A defesa do réu, representada pelo advogado Chagas Alves, pretende recorrer da condenação. O defensor celebra a decisão anterior da Justiça de não aceitar a denúncia contra o cliente por organização criminosa, no mesmo processo: “A defesa suplicou pela absolvição, mas pelo menos o juiz entendeu com muita Justiça que não houve o crime de organização criminosa. Já demonstramos que o ‘Celim’ não pertence à facção”.

Prisão

‘Celim da Babilônia’ foi preso em uma abordagem do Comando Tático Motorizado (Cotam), da Polícia Militar, na Avenida Desembargador Moreira, no bairro Dionísio Torres, em Fortaleza, em 11 de julho de 2018. Com o homem considerado foragido para a Justiça até então, foram apreendidos um veículo Toyota Corolla de cor preta e blindado, dinheiro e uma identidade falsa – com foto dele no nome de outra pessoa.

O Diário do Nordeste publicou, na época, que ‘Celim’ morava de aluguel em um apartamento de luxo no bairro Meireles, próximo à Beira-Mar, e se identificava com o nome falso de Luís Carlos Domingos da Silva.

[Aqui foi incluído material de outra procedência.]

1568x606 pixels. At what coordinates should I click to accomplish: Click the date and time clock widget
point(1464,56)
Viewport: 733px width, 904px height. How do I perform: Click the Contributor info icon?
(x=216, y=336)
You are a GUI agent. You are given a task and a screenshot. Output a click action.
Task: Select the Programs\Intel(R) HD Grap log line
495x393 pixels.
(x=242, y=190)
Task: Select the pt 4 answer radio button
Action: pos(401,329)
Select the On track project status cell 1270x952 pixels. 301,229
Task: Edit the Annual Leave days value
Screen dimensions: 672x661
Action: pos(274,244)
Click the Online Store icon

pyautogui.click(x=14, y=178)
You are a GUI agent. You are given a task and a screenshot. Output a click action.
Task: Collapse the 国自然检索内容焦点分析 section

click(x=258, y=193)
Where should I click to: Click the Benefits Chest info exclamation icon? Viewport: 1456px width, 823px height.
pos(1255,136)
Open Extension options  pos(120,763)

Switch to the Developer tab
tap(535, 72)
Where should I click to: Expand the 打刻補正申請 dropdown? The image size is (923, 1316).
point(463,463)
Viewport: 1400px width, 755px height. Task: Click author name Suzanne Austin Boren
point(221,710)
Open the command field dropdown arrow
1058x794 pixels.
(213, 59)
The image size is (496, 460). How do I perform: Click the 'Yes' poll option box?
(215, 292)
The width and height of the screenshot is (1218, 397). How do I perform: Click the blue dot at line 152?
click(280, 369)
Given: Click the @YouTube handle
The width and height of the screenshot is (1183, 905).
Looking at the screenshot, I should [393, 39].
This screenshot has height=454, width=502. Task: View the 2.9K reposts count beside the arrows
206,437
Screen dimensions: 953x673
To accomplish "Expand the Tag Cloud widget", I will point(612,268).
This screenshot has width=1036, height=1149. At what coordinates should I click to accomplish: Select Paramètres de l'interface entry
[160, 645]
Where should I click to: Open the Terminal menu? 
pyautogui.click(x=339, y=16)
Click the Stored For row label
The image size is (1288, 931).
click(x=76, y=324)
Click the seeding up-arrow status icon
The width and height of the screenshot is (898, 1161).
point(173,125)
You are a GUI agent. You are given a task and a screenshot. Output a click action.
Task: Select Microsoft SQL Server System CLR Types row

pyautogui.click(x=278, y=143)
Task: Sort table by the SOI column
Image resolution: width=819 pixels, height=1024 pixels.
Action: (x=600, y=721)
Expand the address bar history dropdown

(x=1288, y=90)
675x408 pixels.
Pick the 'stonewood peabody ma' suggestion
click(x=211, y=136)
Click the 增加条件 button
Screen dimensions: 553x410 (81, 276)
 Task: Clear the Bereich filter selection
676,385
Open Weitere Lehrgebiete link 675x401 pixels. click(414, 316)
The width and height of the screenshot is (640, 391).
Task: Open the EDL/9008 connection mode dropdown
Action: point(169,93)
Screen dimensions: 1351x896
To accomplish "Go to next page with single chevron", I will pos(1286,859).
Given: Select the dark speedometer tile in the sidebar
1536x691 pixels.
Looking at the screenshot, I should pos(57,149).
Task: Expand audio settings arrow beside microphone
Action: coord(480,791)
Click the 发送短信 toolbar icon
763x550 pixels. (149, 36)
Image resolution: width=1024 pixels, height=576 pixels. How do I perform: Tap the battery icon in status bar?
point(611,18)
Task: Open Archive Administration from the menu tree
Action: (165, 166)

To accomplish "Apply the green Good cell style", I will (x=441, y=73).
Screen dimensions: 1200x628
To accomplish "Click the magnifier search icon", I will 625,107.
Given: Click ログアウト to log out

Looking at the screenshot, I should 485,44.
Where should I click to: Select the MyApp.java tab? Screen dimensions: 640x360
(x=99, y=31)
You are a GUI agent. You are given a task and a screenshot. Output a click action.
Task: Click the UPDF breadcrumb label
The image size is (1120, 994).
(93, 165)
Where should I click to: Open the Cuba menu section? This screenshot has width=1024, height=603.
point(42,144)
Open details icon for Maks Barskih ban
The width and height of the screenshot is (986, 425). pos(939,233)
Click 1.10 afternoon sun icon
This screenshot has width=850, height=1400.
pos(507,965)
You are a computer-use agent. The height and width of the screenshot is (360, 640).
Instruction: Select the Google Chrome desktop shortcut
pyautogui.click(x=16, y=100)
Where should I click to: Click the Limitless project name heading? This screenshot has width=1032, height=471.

O veículo blindado era locado por um ‘laranja’ que também teria sido utilizado para alugar a residência.

Crimes

Segundo a Polícia cearense, Auricélio Freitas é um dos fundadores da GDE; líder da facção na comunidade da Babilônia, no bairro Barroso II, onde ele ordenou a expulsão de dezenas de famílias de suas residências, nos últimos anos; e um dos mandantes da Chacina das Cajazeiras, episódio que deixou 14 mortos no Forró do Gago. Ele acumula prisões por organização criminosa, homicídios, tráfico de drogas, porte ilegal de arma de fogo e roubo.

‘Celim’ já possuía duas condenações, sendo uma por roubo em setembro de 2010 e outra por crime do Sistema Nacional de Armas em setembro de 2018, ambas em Fortaleza. Ele responde a mais quatro processos no TJCE, sendo dois por homicídio simples e dois por homicídio qualificado (um deles é a Chacina).